“Panela que muitos mexem, ou insosso ou salgado” já diz o ditado. Foi isso o demonstrado pelos grupos em redes sociais que há uma semana se mobilizavam para fechar a rodovia AL 101 norte, próximo ao Hotel Salinas em uma ponte que divide a cidade de Maragogi com o povoado de São Bento, no litoral norte de Alagoas.
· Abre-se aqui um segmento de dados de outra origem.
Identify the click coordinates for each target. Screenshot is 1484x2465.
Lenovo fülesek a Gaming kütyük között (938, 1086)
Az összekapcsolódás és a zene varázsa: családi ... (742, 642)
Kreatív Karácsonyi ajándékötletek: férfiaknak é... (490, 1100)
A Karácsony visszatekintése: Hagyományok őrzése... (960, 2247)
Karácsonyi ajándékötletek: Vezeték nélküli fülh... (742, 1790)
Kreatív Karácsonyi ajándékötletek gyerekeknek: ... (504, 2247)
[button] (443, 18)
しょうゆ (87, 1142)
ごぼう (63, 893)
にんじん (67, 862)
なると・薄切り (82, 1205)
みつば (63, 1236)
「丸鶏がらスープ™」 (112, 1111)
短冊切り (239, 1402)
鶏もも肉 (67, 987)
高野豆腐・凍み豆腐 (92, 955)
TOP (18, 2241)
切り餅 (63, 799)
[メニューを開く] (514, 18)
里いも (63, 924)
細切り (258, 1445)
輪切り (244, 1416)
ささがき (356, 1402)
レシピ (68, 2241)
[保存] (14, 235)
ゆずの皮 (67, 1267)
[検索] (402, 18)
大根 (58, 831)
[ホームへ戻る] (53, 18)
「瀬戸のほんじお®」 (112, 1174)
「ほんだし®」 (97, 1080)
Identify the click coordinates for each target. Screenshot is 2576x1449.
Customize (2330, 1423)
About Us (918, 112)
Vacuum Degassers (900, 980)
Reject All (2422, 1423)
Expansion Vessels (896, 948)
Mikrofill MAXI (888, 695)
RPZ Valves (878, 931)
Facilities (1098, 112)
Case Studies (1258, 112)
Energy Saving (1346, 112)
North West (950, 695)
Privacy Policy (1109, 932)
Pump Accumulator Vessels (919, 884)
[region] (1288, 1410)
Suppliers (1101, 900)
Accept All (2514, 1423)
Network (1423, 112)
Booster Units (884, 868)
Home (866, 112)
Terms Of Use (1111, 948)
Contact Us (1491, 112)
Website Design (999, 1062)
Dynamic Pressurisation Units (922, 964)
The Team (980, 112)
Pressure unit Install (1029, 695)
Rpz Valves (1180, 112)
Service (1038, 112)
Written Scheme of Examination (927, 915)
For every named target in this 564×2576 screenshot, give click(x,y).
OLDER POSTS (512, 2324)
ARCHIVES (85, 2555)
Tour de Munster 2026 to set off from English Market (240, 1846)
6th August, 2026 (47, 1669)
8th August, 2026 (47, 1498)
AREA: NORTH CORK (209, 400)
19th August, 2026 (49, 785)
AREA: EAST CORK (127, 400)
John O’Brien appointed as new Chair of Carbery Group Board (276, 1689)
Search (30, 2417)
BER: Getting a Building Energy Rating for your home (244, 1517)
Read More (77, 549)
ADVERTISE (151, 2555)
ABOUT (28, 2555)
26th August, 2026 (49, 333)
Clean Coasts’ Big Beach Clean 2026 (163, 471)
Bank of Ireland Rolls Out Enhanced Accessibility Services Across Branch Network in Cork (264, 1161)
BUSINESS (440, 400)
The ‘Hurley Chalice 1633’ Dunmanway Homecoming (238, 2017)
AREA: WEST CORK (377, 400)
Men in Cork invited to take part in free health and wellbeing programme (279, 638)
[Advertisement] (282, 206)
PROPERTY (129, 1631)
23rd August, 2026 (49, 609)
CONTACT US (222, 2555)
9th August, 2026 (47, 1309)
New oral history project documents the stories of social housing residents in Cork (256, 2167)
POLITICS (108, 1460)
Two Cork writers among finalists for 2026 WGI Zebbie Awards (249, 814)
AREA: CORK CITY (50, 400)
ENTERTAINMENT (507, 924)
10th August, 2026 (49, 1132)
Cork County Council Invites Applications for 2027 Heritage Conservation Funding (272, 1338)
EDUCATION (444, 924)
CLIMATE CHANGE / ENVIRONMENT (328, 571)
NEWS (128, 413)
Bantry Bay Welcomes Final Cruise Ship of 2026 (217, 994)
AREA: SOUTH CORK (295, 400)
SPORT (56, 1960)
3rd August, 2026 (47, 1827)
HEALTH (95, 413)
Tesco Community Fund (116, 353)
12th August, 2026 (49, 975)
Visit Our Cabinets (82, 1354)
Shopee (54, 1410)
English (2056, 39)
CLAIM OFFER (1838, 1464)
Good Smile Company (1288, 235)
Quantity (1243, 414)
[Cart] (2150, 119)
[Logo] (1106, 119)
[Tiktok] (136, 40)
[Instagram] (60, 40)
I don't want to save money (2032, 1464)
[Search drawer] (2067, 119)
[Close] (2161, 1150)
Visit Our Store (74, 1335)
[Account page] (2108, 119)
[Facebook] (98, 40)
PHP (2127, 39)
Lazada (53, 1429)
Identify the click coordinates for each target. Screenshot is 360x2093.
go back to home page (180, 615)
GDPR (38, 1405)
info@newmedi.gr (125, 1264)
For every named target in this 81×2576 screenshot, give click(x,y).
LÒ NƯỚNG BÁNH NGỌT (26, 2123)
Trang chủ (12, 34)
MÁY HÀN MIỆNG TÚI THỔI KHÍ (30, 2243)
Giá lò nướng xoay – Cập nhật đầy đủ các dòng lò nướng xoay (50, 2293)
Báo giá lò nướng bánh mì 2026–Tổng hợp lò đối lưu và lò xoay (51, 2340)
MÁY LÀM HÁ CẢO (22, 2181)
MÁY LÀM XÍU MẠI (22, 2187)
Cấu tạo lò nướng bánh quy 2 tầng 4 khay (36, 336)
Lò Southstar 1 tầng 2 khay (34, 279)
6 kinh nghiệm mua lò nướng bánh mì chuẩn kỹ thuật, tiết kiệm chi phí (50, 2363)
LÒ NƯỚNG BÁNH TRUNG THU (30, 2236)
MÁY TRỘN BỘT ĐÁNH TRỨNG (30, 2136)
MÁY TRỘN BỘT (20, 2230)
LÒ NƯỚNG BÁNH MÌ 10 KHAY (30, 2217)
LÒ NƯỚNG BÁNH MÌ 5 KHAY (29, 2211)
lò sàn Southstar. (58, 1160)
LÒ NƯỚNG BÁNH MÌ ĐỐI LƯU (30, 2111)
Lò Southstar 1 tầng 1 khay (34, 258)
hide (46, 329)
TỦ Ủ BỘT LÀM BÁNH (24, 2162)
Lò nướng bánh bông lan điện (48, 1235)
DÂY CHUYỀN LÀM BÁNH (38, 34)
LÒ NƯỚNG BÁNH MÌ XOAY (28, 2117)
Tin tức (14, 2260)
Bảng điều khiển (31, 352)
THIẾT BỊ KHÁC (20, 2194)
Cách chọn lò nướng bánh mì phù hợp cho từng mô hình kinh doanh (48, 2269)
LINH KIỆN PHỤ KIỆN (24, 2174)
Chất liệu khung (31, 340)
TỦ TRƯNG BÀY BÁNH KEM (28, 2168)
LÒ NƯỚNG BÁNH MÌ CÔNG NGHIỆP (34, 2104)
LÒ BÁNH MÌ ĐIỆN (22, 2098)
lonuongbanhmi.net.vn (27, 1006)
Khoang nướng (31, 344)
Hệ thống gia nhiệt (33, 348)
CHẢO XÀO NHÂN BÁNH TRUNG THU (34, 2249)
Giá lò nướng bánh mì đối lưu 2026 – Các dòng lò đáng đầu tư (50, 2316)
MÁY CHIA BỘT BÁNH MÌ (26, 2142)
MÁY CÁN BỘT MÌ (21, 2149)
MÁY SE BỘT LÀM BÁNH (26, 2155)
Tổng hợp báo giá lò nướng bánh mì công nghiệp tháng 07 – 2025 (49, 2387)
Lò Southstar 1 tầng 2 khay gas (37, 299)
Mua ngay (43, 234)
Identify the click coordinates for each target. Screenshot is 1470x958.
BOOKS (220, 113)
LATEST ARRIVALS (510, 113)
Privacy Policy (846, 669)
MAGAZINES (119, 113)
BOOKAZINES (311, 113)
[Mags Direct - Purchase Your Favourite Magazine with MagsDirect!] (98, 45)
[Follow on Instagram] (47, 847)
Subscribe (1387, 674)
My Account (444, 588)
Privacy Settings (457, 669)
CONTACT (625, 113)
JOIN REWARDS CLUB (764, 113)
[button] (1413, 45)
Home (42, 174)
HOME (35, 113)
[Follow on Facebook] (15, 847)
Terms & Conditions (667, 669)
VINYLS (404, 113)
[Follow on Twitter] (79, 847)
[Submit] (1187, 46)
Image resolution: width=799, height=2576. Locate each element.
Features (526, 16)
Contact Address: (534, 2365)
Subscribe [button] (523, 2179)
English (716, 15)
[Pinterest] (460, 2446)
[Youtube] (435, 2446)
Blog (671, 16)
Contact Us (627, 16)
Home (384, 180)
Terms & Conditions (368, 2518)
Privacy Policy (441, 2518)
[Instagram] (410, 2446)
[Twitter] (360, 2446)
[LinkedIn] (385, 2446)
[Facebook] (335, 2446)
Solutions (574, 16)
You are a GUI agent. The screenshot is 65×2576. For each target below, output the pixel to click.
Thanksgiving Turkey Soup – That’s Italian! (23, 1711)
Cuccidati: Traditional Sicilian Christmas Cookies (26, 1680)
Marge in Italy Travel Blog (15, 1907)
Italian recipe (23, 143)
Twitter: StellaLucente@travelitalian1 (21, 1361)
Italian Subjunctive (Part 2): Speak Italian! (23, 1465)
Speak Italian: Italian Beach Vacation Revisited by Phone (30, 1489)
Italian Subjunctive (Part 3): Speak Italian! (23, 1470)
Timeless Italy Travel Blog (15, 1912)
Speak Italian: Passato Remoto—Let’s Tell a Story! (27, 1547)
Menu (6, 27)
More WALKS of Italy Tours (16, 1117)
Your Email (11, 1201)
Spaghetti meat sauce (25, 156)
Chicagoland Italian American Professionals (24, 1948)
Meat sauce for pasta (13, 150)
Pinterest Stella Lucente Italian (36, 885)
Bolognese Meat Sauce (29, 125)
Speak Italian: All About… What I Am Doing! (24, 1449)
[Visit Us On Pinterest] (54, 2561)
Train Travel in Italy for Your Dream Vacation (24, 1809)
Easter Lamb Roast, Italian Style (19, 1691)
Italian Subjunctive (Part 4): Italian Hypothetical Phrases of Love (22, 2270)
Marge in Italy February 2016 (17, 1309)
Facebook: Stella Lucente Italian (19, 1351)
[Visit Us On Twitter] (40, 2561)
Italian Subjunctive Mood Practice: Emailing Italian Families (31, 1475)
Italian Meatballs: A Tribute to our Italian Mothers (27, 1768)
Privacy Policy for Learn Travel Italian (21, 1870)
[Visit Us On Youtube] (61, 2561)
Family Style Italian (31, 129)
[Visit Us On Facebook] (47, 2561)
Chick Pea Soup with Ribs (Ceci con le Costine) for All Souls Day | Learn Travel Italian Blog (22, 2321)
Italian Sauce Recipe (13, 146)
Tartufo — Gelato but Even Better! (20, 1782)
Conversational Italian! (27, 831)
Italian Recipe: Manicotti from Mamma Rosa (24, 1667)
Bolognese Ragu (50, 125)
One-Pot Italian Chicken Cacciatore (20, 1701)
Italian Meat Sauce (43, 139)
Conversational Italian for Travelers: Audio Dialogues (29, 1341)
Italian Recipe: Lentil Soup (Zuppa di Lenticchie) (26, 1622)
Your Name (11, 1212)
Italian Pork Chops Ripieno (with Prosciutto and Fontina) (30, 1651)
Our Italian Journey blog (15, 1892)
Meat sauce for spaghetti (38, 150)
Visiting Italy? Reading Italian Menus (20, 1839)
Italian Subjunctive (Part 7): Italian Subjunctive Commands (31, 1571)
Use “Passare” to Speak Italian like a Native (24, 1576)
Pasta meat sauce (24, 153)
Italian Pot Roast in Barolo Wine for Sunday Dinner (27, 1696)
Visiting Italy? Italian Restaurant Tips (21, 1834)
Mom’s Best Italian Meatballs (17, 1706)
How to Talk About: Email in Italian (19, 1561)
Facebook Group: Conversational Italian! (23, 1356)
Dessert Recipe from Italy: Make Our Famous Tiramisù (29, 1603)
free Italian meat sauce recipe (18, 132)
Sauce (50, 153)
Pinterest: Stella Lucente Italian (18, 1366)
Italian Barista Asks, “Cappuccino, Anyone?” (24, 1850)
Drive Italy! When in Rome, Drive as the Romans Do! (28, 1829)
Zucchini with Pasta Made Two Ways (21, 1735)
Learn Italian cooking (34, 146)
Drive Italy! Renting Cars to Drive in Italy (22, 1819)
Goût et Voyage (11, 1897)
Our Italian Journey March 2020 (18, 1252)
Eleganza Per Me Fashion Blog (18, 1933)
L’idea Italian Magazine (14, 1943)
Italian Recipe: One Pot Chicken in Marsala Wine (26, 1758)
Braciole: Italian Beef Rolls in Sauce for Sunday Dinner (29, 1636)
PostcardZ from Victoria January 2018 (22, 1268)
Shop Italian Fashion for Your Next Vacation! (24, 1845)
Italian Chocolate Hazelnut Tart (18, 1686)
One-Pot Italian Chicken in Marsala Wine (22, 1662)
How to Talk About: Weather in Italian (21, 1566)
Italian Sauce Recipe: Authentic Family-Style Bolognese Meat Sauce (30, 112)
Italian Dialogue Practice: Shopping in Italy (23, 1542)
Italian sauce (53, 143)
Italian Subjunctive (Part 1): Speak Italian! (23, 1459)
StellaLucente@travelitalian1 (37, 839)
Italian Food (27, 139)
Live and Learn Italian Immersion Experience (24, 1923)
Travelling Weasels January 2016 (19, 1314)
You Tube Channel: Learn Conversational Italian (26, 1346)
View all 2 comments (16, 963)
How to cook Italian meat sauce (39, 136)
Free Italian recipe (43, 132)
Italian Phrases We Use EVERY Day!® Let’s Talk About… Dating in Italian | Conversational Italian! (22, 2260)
O grupo foi montado com o objetivo de protestar contra as ações do Batalhão de Polícia Rodoviária (BPRV) que, segundo manifestantes, estão exagerando nas blitz. Nos áudios que circulam nos grupos os participantes incentivam um ao outro para fecharem o asfalto; porém, com a dimensão do grupo, que constava com mais de duzentos participantes, ninguém se identificava como líder do movimento.
Enquanto isso na paralela, as associações de buggys e mototaxistas se deslocaram até Maceió de forma pacífica para negociarem a flexibilização nas abordagens por parte da BPRV sobre cadeirinha de crinça, cinto de segurança e transporte de produtos agrícolas. Pontos debatidos e ajustados com o Comandante do BPRV, que atendeu as reivindicações do grupo organizado sem hesitar. Na oportunidade, membros do grupo de WhatsApp que já se mobilizavam para fechar a pista foram convidados para também negociarem com o Comandante Liziário, porém ninguém quis ir, alegando que o Coronel era que deveria vir a Maragogi para ouvi-los.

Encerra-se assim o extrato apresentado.